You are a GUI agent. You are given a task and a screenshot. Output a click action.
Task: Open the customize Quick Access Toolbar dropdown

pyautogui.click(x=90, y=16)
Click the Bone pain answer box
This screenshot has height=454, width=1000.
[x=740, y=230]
━━━━━━━━━━
AIM OF THE TASK: Starting at the line with "Task: Open the", print each remaining line of the listing above exactly as it appears.

PROBLEM SOLUTION:
Task: Open the customize Quick Access Toolbar dropdown

pyautogui.click(x=90, y=16)
Click the Bone pain answer box
This screenshot has height=454, width=1000.
[x=740, y=230]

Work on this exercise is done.